These days, there is a plethora of ways to classify or categorize almost anything, and fantasy fiction is certainly no different.
The Masterclass system lists eighteen different fantasy subgenres, yet almost no fantasy novel I’ve written fits neatly, or even not-neatly, into any one of those classifications, and that’s true of quite a few other writers I know.
“Discovery” lists fifty fantasy sub-genres, and only a handful or so have the same categorization as the Masterclass system, while Wikipedia offers a listing of thirty fantasy subgenres, with a disclaimer that the listing doesn’t encompass everything.
In Rhetorics of Fantasy, the scholar Farah Mendlesohn (a lovely scholarly lady, by the way) takes a different approach, by providing four ways of classifying fantasy: portal/quest fantasy; immersive fantasy; intrusive fantasy; and liminal fantasy, the last of which is fantasy where the reader really isn’t sure whether it’s fantasy or not (if I understood the explanation correctly).

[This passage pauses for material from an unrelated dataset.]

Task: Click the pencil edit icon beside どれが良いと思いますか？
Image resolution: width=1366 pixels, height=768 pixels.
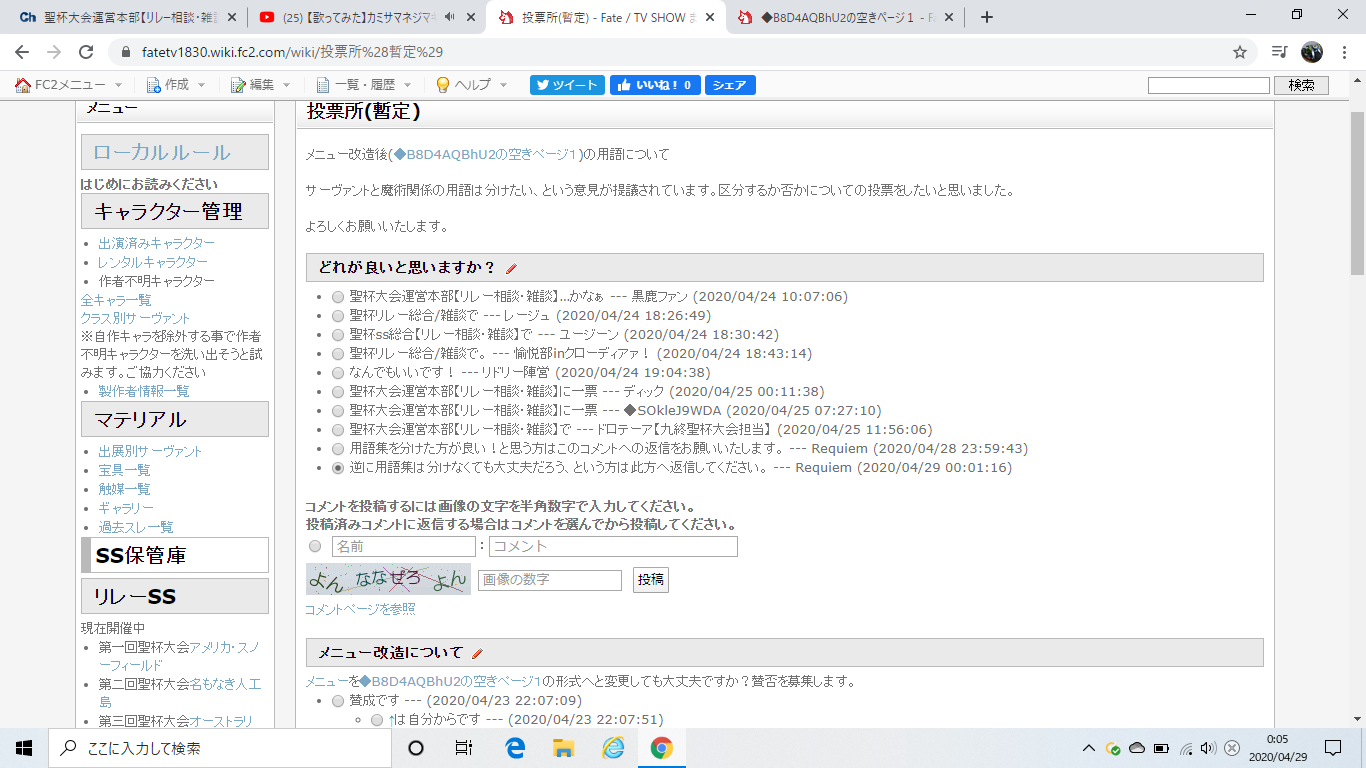Action: click(512, 268)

Then there are those who simply break fantasy into two types: high and low.
In effect, almost everyone has their own definition/classifying system for fantasy, and I’m no different, although I haven’t seen any other classification like mine (not that someone hasn’t done it besides me, just that I haven’t seen it).
My “system” breaks fantasy into two types, one type where the characters live fantasy lives in a fantasy world/universe, and another where the characters live “real” lives in a fantasy setting. By “real” I mean that the characters have to have jobs and a way of supporting themselves, and that the economics, politics, society, and magic all work logically and consistently in that fantasy setting.
Of course, in the end, I suspect few readers really care about classifying what they read, or even what “classification” or type of fantasy the novel happens to be, but about how entertaining they find the novel, and possibly about what insights it provides.